Exercise directions: Only the lines from the line containing "You are a computer-use" through the final line of the entries should be printed, exactly as given, with the pictures left out.

Stored data:
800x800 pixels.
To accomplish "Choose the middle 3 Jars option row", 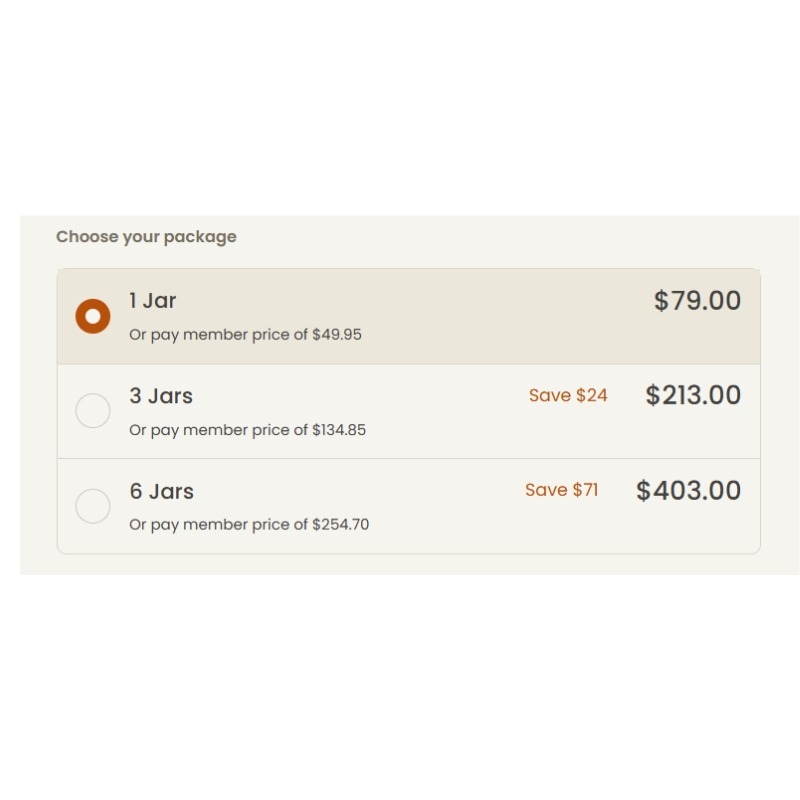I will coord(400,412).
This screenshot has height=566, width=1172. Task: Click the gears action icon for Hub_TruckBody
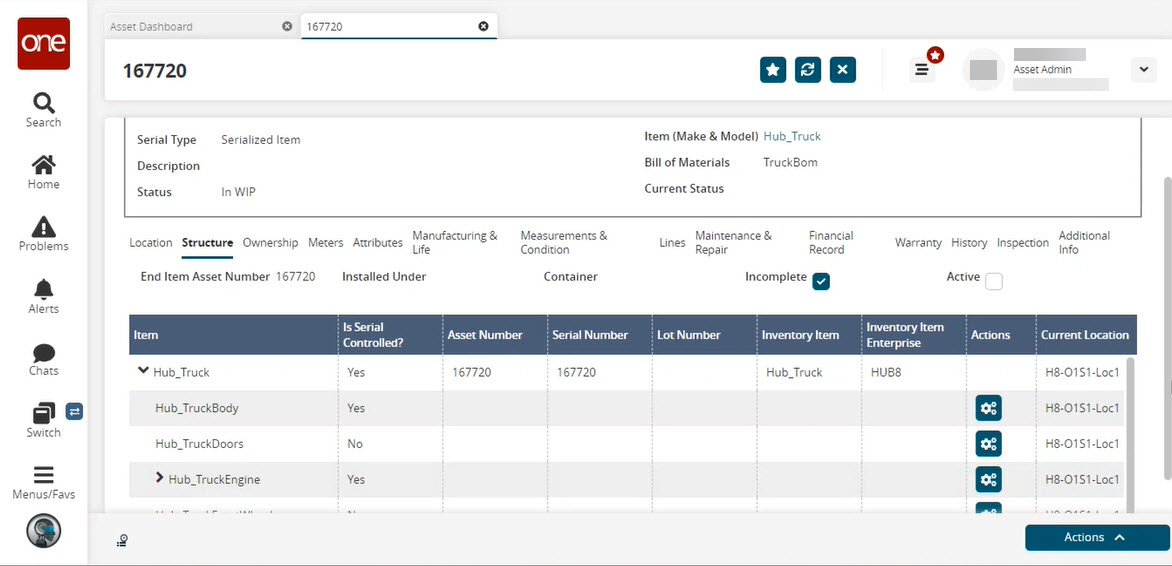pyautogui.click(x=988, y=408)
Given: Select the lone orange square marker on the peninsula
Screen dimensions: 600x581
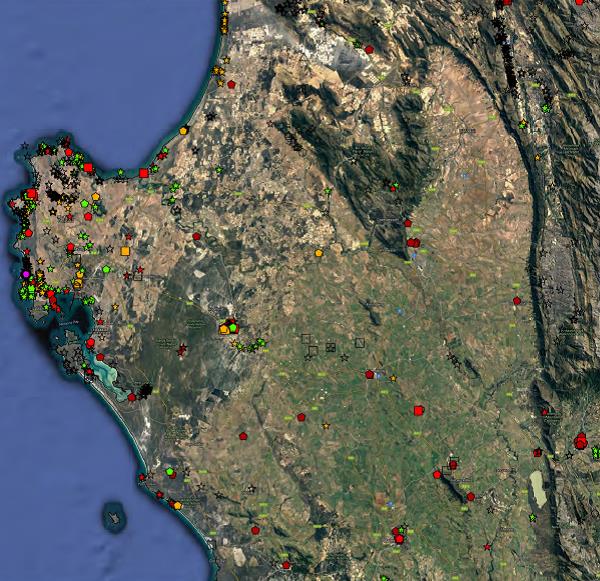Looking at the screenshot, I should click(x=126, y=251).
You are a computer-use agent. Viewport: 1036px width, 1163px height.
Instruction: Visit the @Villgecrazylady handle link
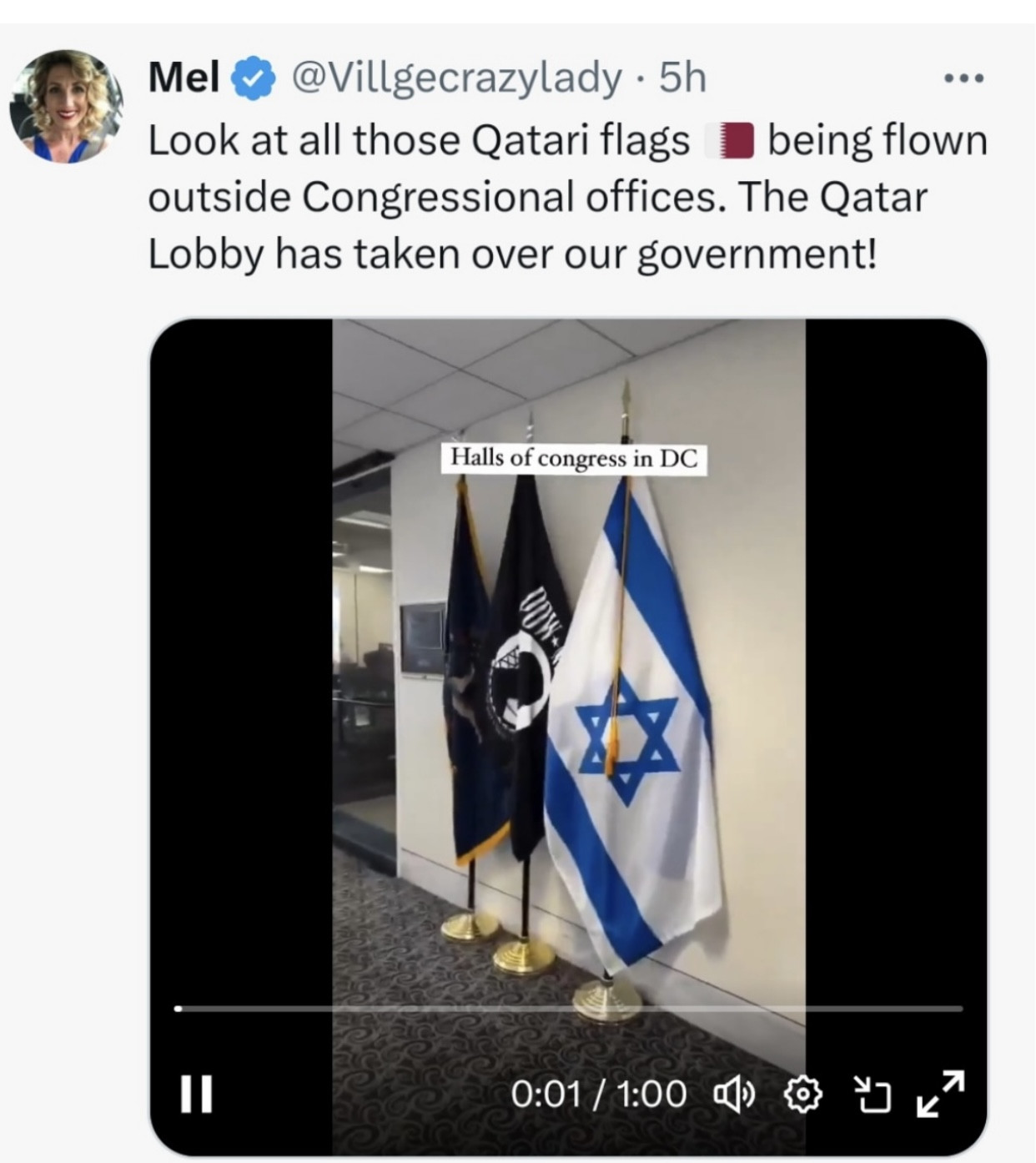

Exercise output:
You are a computer-use agent. Viewport: 1036px width, 1163px height.
Instruction: Visit the @Villgecrazylady handle link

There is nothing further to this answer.